Mentre David era nella prigione da dove era impossibile evadere (ma al maggiore Patrick Reid riuscì di lasciar la gabbia), suo cugino Lord Lovat sbarcava in Normandia con gli Scouts, l’esercito di famiglia: indossava un maglione bianco, tipico delle isole Aran, impugnava non un volgare Sten ma un elegante Purdie per la caccia alle grouses (le pernicione scozzesi) e aveva con sé il suonatore di cornamusa di famiglia. Toccò a loro andare a rilevare quelli scesi con gli alianti a Ponte Pegaso, sul canale tra il mare e Caen.

La Palestina al tempo del Mandato britannico, il deserto del Sudan, le asprezze dell’Etiopia, la jungla della Birmania: Orde Wingate - barba da profeta, igiene personale inesistente, il sogno di uno stato ebraico di modello biblico –, passò la sua breve vita a prendere contatto con uomini di razze diverse e a trasformarli in truppe d’élite. Nella brigata Gideon che contribuì ad abbattere l’effimero impero dell’Africa Orientale Italiana, c’erano sudanesi, partigiani etiopi, ebrei, yemeniti, polacchi sfuggiti all’invasione del ’39.

Dopo esser entrato ad Addis Abeba al fianco di Haile Selassie ed essersi concesso la civetteria di montare un cavallo bianco (umane debolezze: Lawrence amava indossare candidi abiti da sceriffo), Wingate andò a esplorare le virtù guerriere dei gurkha nepalesi (non ce n’era un gran bisogno) e dei montanari birmani fondando il corpo dei Chindits (Dragoni), esploratori avanzati che, immersi in un’infernale e umidissima boscaglia, dimostrarono ai giapponesi che non sarebbe stato facile bussare alla porta del Raj indiano e ottenere il permesso di entrare. Wingate non cadde in combattimento, ma rimase vittima di un incidente aereo: aveva da poco passato la quarantina.

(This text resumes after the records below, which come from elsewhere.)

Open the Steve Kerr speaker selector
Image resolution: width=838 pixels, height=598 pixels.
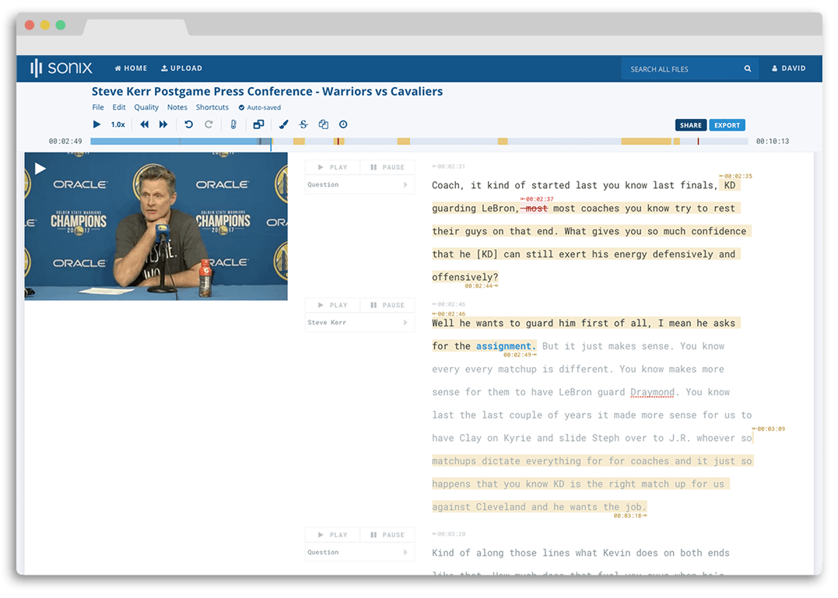[x=359, y=322]
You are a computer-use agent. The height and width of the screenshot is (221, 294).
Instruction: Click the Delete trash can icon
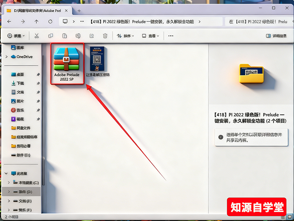click(x=105, y=36)
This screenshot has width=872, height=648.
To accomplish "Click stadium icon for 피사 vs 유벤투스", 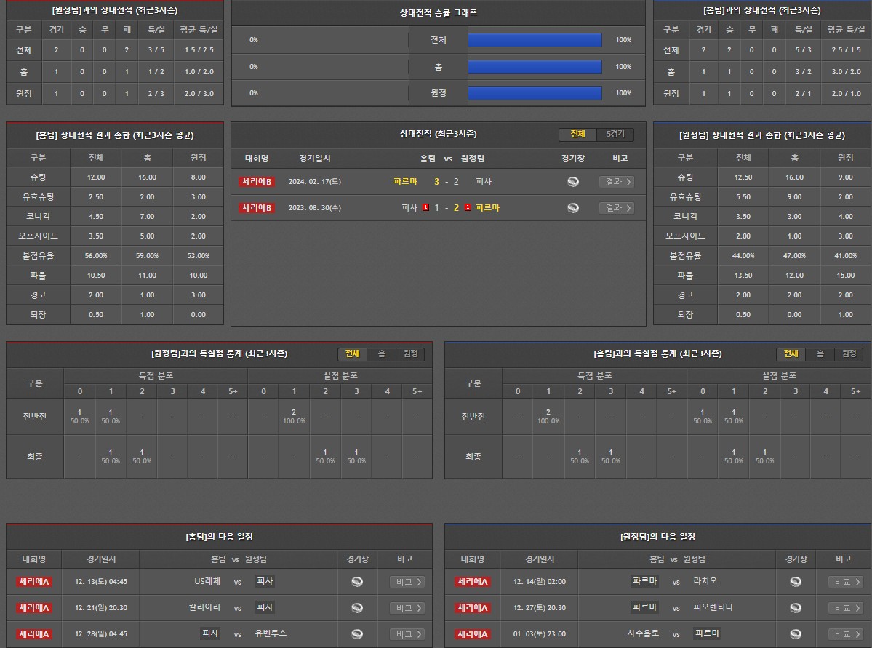I will pyautogui.click(x=357, y=634).
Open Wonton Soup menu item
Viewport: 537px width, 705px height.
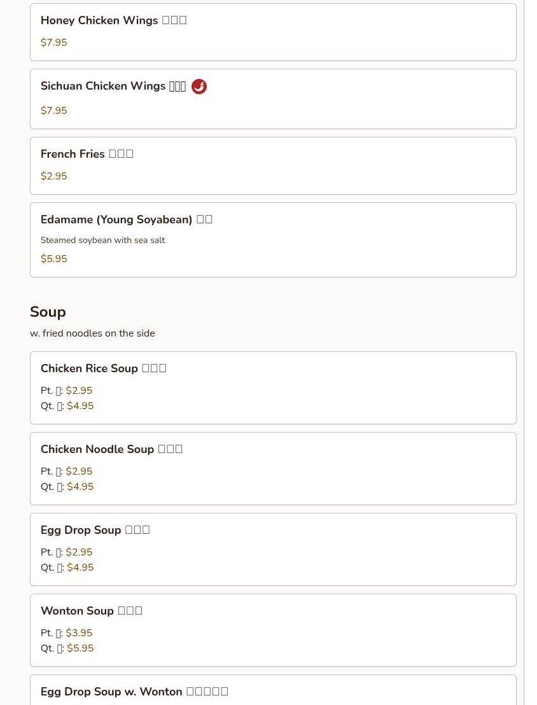click(273, 631)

Allo sfregiato John Bagot Glubb (i suoi esordi nella prima guerra mondiale) mancava solo un anno per toccare quota 90 quando nel 1986 lasciò questo mondo: era il Lawrence di Giordania, era Glubb Pascià, inventore della Legione Araba dalla kefia bianca e rosa, precettore del giovane Hussein che il piccolo re, che aveva studiato all’accademia militare di Sandhurst, ripudiò quando salì al trono. Per i vecchi reduci dell’Impero, per gli irregolari, era arrivato il momento dell’ultimo squillo di tromba: nell’esercito inglese non ordina il silenzio, ma il ritorno tra le mura della caserma.